本文抜粋 —
- - - -

次の作戦はStudと呼ばれ、15の地域の地上目標に対する攻撃を主
任務としました。これには37squadronが参加して作戦時間は1時間
とされました。従ってこの作戦には約1000機が参加したことになり
ます。各squadronは8機を戦闘爆撃機として割り当てて、その他の
機はこれを援護しました。作戦は10時30分から15時30分迄とされ
ました。
最後の作戦はRoyal Flushと呼ばれ20時から22時の夜間にP47とP51
による地上攻撃が行われました。この日戦闘機による援護、
警戒、地上攻撃はトータル約10000sortiesに達しました。
このような周到な計画に基づく連合軍の奇襲上陸に、Lwの対応は
対応は遅れをとりました。
例えば、JG26は前日の命令により、I.GruppeがReimへIII.Gruppe
がNancyへの移動中であり、またII.Gruppeは南方のMarsan
に在りました。指揮官のJ.PrillerはLilleにいて7時にJagddivision
5.司令部から連絡を受けた後、直ちに部隊の呼び戻し命令を出し、
8時にRottenfliegerのH.Wodarczykと共に二機のFw190で南西に向け
、飛び立ちました。彼等はLe Havreから西に海岸線を縦断して
連合軍の上陸部隊に機銃掃射を行って帰到し、初めて上陸部隊を
攻撃したLwの戦闘機となりました。

- - - -

本文抜粋の記述をもとに、次の各問いに答えよ。
1. Stud作戦に参加したsquadronの数はいくつか。
2. Royal Flush作戦で地上攻撃を行った機種は何か。
3. J.Prillerと共にFw190で飛び立ったRottenfliegerは誰か。

提示データ —
- - - -

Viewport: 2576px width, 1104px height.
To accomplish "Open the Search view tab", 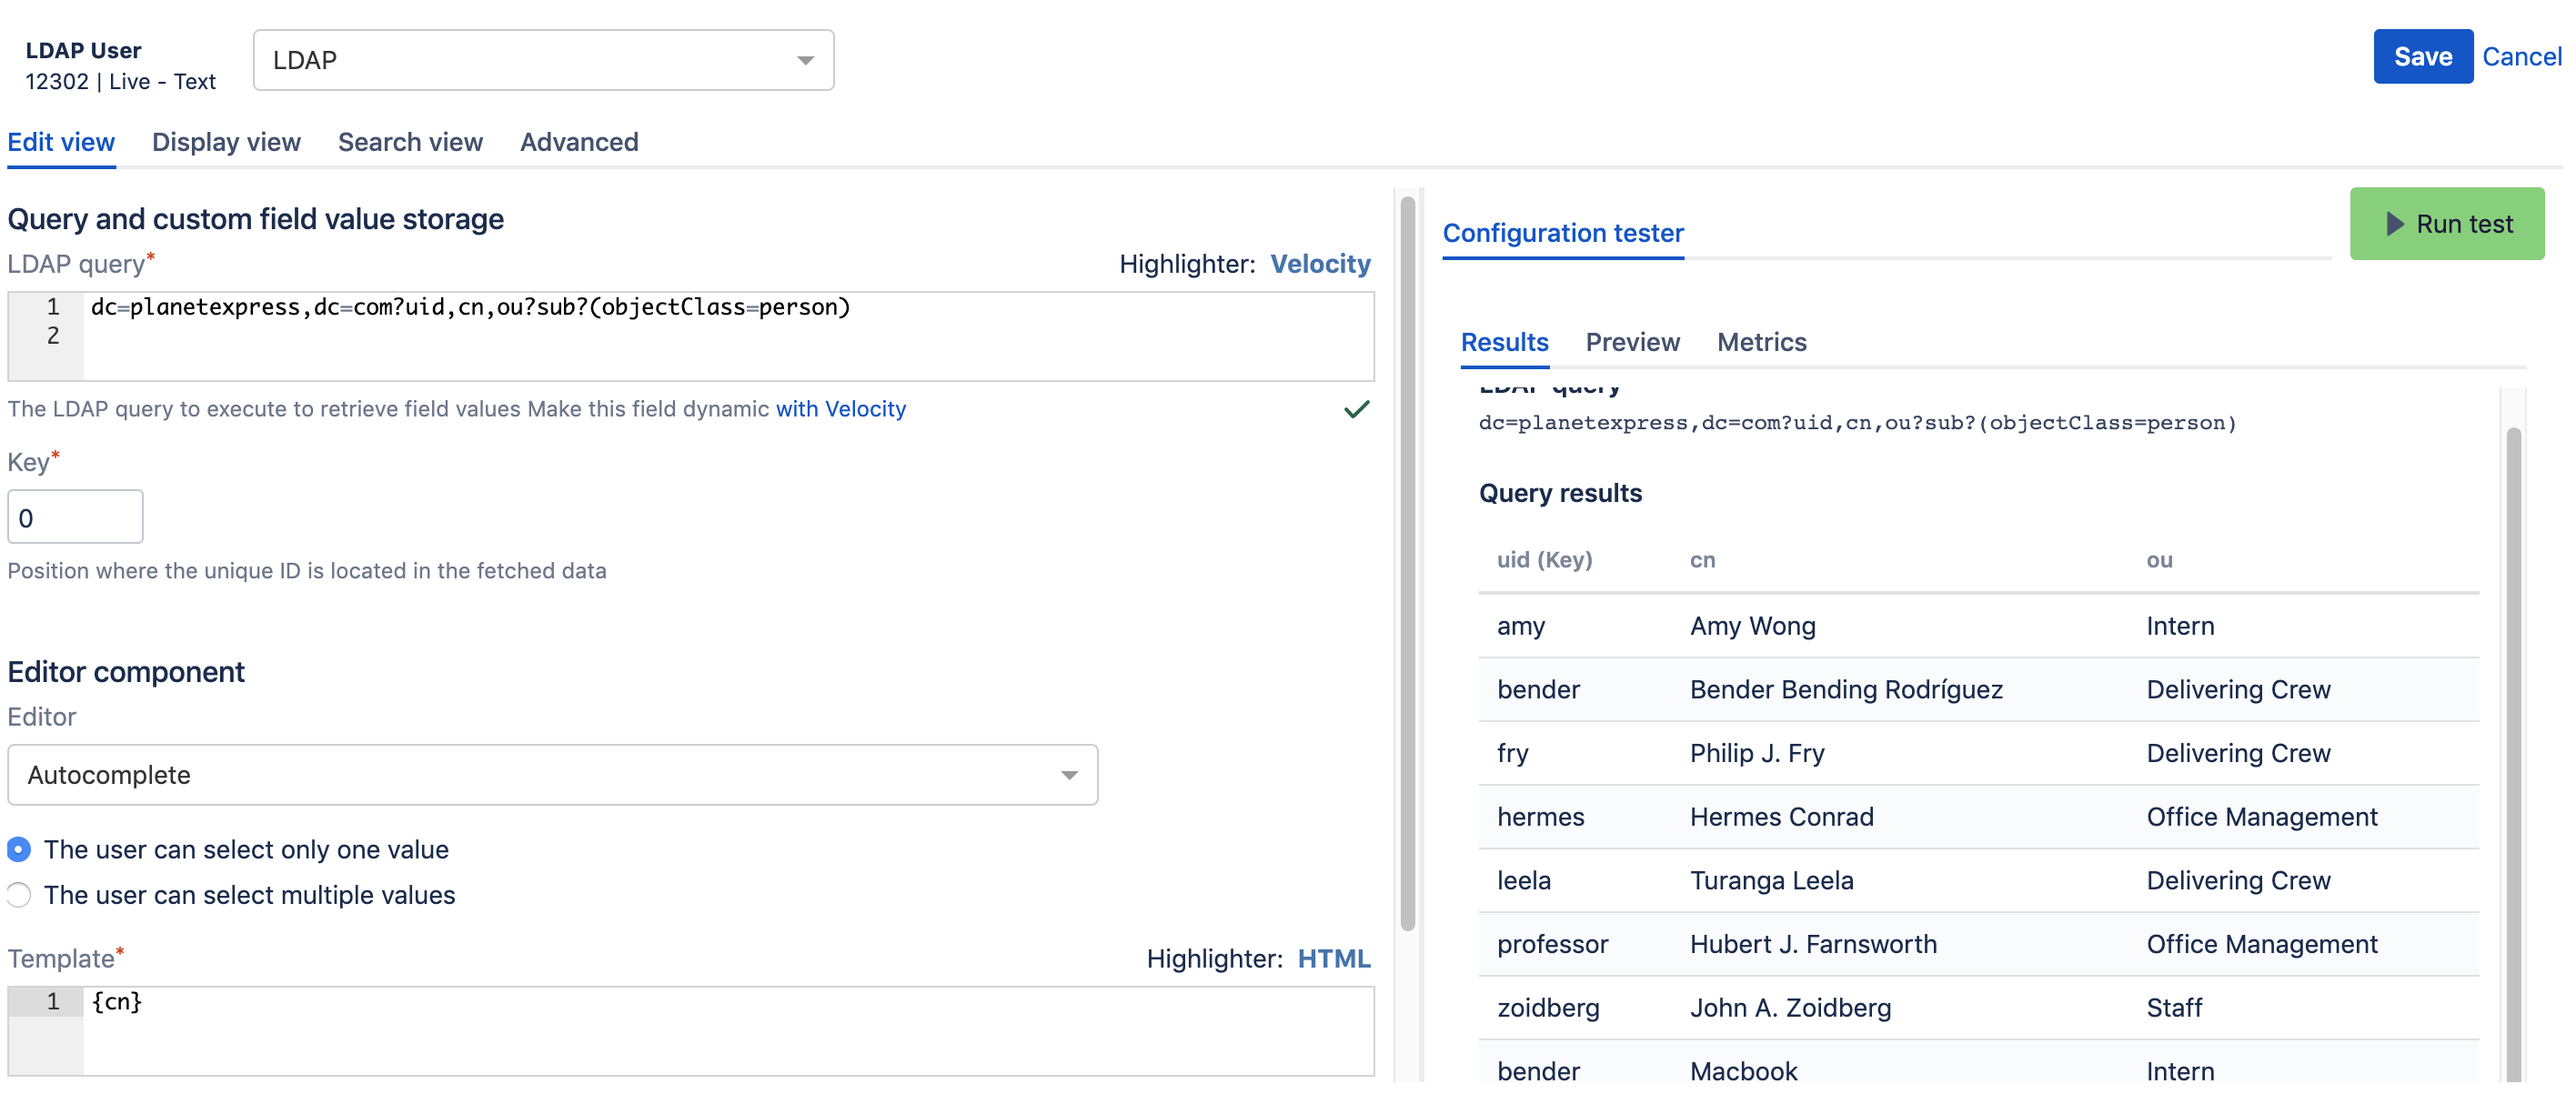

- - - -

正答 —
1. 37
2. P47とP51
3. H.Wodarczyk